Politik : Regieren im Flanieren

Stephan-Andreas Casdorff

Foto: Rückeis / Montage: DP

HINTER DEN LINDEN

Die Zeiten sind, ja, wie sind sie eigentlich? Von wegen hektische Betriebsamkeit und rasender Stillstand – schaut auf die Linden dieser Stadt! An die gehen die Motten nicht, was auch politisch so seine Bedeutung hat: Unter ihnen kann man flanieren und dabei so nebenbei regieren; ab und zu sieht man Politiker, die solches tun. Und dann weiß man wieder, was der nächste Morgen bringt, wenn sich das Fernsehen oder der Hörfunk mit den allseits beliebten Themen Gesundheit, Rente, Steuern beschäftigen. Es wird doch immer irgendwie getan, als werde etwas getan. Es muss auch beim Flanieren vorangehen.

Und wo wir gerade bei Linden sind – im schönen Bayernland doch auch die eine oder andere stand. Will sagen: Dort unter den Linden besprechen sich, mangels anderer Koalitionsmöglichkeiten, der Glück Alois (Fraktionschef) und der Stoiber Edmund (Regierungschef), dann sagt Glück etwas über den bedauerlichen Zustand der Münchner Sektion der Partei, die nach ihrer eigenen Vorstellung das schöne Bayern erschuf, und Stoiber nickt heftig. Ja, und dann wird sofort etwas getan – weil nämlich die in Bayern allseits beliebten Themen Wohlstand und Wohlleben sind.

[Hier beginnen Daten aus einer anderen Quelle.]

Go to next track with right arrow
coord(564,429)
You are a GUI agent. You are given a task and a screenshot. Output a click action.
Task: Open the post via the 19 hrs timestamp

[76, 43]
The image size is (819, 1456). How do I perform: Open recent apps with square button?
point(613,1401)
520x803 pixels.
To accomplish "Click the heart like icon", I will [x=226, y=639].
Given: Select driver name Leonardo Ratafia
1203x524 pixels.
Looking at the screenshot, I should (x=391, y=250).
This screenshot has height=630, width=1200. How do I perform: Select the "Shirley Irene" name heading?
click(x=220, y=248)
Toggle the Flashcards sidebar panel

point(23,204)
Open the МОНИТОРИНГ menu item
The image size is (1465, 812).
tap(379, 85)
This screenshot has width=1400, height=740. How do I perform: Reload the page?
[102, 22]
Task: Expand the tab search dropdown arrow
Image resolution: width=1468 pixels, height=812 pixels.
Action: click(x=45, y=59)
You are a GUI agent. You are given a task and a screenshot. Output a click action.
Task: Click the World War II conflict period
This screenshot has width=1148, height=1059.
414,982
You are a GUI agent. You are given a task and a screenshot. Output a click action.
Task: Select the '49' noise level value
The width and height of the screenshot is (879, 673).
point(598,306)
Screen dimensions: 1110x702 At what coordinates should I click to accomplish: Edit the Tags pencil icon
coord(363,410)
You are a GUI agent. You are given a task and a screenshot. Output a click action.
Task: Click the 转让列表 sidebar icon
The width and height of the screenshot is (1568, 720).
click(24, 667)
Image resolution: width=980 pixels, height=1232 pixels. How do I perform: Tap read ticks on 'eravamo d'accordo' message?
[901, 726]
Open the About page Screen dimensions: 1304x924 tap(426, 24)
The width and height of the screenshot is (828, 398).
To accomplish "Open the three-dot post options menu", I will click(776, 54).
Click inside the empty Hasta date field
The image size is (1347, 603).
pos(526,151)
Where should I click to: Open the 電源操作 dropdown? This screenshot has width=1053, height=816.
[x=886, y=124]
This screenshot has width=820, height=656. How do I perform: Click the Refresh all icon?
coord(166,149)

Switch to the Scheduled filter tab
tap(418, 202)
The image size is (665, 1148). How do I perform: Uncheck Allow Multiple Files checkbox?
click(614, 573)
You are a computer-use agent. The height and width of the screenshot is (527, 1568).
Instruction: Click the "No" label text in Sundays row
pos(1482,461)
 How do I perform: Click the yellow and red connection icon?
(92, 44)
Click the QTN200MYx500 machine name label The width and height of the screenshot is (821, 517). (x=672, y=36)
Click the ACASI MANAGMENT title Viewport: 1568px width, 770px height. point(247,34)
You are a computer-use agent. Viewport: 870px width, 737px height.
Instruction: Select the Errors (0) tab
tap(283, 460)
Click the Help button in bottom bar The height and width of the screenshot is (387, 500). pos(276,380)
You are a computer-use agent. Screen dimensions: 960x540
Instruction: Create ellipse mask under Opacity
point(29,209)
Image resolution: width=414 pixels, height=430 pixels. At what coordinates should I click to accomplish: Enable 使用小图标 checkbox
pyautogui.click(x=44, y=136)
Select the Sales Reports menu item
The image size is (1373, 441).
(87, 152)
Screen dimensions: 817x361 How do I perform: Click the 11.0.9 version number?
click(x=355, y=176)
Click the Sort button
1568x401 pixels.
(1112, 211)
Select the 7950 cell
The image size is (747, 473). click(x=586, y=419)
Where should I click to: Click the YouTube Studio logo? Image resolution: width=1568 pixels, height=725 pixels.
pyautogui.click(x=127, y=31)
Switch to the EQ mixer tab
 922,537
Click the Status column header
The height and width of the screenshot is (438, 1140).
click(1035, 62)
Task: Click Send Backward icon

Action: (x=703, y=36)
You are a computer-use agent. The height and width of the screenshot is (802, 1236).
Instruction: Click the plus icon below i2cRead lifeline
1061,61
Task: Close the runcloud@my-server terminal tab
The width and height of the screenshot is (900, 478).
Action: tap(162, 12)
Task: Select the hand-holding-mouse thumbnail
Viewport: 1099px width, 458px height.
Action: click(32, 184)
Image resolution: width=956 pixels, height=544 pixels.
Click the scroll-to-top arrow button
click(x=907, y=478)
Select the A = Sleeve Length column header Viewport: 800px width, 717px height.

Und da muss die Sache vorankommen, da darf sich kein falsches Bild festsetzen.

Nun ist Bayern nicht Deutschland, aus vielen Gründen; aber der besondere ist, dass die Bayern ihr eigenes Maß haben. Wer sich dort zu Unbedachtem drängen lässt, kann schnell verlieren. Wer außer Stoiber schnell die Ruhe verliert, auch. Was wiederum erklärt, warum man die Landesgruppe der Bayern in Berlin seltener unter den Linden flanieren sieht.